Because tomorrow was already breathing down your neck. But tonight? Tonight, they were still yours.
The lake was still when you woke up.
No birdsong. No wind through the trees. Just a kind of sacred quiet that came before big things—storms, endings, or in this case, goodbyes. The sun hadn’t crested over the trees yet, but the sky was beginning to glow pale and gold, the kind of light that made everything look like it was made of memory.
You were already dressed.
Couldn’t sleep. Didn’t want to. You’d laid awake most of the night, Bob curled against your side, his tiny breaths hitching now and then like even in dreams, he didn’t want to let go.
Now, as you stood by the kitchen sink with a chipped mug full of untouched coffee, you watched the soft shapes of the trees sway gently outside and thought, I’m not ready.
Behind you, Bucky’s footsteps creaked on the old wooden floor.
He didn’t say anything at first. Just stepped up beside you, his hand brushing yours. You didn’t pull away.
“How long do we have?” he asked, voice quiet, like he didn’t want to scare the moment off.
“Val said to be in the lab before eight.” You didn’t look at the clock. You didn’t need to. You felt the time running out.
Bucky ran a hand through his hair and nodded, jaw tight. You knew he hadn’t slept either. He’d held Yelena like she was a piece of glass all night, humming lullabies you were pretty sure he didn’t know he remembered.
“Are they still asleep?” he asked.
“For now.”
A beat of silence.
“I don’t know how to do this,” he whispered.
You swallowed hard. “We don’t have to know. We just… do it anyway.”
And so you did.
You packed what little they’d brought. Pajamas. Crayons. A bag full of pinecones Alexei had declared were “important evidence.” Yelena’s crown. Ava’s music box. Bob’s duck.
The sun was higher now. The kitchen glowed like it was made of honey. And then you went upstairs.
The nursery was warm and dim, full of soft breathing and quiet dreams. Five little forms were curled up in makeshift beds, the floor covered in blankets and stuffed animals, limbs tangled together like they couldn’t sleep unless they knew the others were close.

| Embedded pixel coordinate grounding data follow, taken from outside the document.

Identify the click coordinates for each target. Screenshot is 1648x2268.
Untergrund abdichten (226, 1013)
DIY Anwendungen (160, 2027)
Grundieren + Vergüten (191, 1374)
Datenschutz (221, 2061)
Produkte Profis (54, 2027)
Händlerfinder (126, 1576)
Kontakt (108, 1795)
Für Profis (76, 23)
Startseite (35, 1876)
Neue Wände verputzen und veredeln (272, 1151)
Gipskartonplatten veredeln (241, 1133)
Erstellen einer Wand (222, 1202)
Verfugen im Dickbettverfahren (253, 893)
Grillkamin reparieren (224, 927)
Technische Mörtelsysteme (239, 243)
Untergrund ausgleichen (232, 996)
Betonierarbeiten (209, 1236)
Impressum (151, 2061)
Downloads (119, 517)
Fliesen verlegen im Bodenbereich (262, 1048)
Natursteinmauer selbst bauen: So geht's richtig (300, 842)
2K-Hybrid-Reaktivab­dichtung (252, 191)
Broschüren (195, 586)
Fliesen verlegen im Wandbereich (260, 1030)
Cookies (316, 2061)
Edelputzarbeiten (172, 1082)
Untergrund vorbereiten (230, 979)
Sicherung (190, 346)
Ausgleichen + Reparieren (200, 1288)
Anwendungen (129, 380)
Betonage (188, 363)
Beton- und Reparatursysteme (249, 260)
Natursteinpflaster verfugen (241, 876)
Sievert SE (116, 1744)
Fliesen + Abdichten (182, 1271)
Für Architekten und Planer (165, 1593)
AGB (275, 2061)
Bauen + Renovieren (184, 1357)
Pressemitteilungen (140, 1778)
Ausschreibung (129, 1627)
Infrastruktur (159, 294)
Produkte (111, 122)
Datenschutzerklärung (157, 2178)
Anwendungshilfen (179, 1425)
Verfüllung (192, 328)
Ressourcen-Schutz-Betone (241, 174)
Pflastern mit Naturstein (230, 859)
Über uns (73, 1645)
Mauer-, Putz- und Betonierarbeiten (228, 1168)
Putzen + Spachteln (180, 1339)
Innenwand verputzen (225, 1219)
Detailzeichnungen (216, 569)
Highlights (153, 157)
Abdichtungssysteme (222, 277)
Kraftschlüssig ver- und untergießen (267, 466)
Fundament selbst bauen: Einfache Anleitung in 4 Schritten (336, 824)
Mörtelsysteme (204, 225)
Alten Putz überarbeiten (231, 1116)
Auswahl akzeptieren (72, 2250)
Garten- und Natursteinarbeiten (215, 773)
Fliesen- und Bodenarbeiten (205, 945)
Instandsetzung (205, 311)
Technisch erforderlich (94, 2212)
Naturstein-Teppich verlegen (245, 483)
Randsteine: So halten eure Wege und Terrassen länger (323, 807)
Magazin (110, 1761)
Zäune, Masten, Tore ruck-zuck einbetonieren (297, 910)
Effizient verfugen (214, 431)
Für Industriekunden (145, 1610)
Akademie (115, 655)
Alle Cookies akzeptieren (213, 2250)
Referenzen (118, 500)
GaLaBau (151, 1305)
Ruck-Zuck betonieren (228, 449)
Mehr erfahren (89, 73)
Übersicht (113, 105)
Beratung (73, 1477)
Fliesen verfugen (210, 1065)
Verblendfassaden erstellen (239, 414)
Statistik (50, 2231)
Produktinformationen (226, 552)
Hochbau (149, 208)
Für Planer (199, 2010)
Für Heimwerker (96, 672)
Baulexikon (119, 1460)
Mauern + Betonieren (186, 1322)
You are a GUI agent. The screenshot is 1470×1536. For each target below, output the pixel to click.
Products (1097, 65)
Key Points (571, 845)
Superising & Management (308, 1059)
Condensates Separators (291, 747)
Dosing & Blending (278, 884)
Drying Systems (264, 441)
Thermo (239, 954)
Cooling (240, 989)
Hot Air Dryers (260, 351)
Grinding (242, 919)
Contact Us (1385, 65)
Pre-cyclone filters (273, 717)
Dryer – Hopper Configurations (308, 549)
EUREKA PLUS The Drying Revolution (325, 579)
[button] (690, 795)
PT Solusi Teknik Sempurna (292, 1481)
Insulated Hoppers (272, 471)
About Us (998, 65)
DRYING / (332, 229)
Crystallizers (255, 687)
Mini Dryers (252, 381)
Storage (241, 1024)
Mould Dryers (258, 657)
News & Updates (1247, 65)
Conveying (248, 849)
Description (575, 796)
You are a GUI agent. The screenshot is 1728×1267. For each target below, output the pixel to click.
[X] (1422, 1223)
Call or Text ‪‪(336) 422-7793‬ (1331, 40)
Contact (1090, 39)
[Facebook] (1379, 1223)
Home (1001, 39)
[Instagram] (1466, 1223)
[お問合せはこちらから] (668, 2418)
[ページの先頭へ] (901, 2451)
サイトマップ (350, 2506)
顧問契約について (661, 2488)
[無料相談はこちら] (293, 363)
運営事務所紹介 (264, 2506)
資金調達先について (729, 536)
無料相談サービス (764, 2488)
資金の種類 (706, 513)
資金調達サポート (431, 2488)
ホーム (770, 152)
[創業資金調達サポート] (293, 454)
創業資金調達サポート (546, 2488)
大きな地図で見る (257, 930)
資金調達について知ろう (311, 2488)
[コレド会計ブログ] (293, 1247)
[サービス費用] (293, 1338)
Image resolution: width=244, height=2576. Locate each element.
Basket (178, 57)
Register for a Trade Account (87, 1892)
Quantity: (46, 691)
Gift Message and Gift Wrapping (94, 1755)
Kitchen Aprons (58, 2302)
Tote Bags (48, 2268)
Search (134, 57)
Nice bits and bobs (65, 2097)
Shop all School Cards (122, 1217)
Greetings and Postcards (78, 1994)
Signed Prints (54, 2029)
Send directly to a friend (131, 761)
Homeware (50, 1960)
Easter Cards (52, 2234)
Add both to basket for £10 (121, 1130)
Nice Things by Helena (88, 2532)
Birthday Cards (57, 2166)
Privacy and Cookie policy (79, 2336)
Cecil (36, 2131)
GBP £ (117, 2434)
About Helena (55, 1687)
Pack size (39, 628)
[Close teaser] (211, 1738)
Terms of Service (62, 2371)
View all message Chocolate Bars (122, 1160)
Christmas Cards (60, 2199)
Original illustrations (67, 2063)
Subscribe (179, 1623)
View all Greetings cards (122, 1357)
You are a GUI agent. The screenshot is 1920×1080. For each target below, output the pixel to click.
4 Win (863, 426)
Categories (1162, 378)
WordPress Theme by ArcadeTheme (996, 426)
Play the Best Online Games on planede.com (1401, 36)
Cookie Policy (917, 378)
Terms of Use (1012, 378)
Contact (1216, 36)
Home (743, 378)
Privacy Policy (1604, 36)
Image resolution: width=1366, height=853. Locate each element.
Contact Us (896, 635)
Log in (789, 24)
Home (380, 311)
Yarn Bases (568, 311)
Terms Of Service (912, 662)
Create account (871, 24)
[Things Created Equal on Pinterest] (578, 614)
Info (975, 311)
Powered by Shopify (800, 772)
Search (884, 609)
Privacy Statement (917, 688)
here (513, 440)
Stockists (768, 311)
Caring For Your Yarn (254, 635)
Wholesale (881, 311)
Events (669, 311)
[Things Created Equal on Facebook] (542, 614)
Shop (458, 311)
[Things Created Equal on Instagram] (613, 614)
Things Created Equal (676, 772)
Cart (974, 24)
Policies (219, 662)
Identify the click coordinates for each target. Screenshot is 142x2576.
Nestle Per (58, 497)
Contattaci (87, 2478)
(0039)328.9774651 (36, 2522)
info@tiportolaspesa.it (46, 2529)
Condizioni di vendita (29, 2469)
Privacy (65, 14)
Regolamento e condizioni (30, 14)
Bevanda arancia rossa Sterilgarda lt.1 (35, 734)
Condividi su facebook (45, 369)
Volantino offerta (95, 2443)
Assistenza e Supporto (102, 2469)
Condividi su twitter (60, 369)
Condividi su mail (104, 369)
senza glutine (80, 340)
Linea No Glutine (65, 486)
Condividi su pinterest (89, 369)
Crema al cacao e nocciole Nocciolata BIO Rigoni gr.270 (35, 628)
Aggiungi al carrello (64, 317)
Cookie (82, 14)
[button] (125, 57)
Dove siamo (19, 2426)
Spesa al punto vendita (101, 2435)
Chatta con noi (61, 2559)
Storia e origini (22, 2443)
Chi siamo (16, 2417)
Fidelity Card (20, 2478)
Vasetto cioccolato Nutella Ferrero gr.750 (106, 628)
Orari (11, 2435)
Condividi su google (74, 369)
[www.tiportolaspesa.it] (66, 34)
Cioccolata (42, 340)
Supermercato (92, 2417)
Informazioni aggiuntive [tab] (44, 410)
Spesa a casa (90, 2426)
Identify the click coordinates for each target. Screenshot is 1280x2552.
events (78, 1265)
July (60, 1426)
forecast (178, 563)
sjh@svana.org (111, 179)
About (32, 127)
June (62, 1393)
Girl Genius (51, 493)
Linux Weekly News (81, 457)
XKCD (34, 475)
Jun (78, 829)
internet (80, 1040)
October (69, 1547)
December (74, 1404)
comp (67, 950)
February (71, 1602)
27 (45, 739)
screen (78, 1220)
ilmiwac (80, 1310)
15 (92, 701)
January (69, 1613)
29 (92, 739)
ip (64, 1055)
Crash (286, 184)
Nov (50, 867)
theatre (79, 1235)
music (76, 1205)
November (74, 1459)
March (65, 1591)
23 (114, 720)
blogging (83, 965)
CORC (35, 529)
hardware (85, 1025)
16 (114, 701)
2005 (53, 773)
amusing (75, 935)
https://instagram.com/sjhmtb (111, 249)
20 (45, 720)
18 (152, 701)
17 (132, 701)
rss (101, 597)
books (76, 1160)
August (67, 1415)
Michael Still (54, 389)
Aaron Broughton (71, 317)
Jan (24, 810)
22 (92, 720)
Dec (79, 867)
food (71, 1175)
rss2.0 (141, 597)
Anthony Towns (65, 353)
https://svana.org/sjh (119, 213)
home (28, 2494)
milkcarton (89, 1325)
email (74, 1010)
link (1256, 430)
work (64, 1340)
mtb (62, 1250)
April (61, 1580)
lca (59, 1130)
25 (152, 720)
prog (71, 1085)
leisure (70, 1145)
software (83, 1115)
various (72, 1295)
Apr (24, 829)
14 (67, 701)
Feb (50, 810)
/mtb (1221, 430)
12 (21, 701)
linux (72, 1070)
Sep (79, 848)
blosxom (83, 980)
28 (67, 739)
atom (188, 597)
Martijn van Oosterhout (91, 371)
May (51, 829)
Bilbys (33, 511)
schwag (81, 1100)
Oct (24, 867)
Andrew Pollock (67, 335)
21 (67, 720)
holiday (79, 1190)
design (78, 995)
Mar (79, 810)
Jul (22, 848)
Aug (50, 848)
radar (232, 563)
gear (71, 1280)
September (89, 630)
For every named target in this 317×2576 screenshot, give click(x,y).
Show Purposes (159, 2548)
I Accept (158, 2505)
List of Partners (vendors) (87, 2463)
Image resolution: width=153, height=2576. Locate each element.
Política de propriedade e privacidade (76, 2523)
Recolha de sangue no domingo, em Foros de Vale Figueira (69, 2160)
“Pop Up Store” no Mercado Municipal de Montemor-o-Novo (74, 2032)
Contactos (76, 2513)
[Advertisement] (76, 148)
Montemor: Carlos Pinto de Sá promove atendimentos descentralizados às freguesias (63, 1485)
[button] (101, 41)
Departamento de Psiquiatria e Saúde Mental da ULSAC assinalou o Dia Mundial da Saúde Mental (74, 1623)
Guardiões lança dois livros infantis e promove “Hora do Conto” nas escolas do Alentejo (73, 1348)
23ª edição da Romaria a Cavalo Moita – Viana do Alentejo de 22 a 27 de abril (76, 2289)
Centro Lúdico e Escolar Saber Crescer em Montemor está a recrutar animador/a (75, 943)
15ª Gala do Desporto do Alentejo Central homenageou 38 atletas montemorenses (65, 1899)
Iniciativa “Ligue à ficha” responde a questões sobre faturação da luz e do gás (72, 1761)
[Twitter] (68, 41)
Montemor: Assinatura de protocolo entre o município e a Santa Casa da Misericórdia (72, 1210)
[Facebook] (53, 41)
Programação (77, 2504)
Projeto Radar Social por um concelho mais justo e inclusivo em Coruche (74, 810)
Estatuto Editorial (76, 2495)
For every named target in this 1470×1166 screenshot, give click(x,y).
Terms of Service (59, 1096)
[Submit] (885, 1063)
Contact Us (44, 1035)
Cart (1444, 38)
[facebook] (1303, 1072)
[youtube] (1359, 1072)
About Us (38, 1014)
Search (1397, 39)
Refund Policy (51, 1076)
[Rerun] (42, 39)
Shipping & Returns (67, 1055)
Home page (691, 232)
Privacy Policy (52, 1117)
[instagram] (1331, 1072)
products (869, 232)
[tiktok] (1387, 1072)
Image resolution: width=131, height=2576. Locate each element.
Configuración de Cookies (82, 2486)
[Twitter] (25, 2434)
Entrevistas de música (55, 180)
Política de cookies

You knelt beside Bob first.
He stirred as soon as your hand brushed his hair, eyes fluttering open. He blinked at you for a moment, then smiled sleepily and whispered, “Hi, Mama.”
Your heart shattered and rebuilt itself in the same breath.
“Hi, baby,” you whispered back. “Time to wake up.”
Downstairs was quiet chaos. Toast and juice, Ava sitting in your lap while Bucky tied Walker’s shoes and Alexei asked why everyone looked “like they cried in their pancakes.” Yelena refused to get dressed unless her crown was on straight. You and Bucky didn’t fight it. You let them win every battle today.
Because it was the last. The drive back to the lab was quiet. Too quiet.
Bucky’s knuckles were white on the wheel. Bob was dozing in your lap again, the duck clutched to his chest. You stared out the window, but you weren’t looking at anything.
The lab was waiting when you arrived. White floors. Bright lights. The same sterile calm. Val was there. She nodded gently. Didn’t speak.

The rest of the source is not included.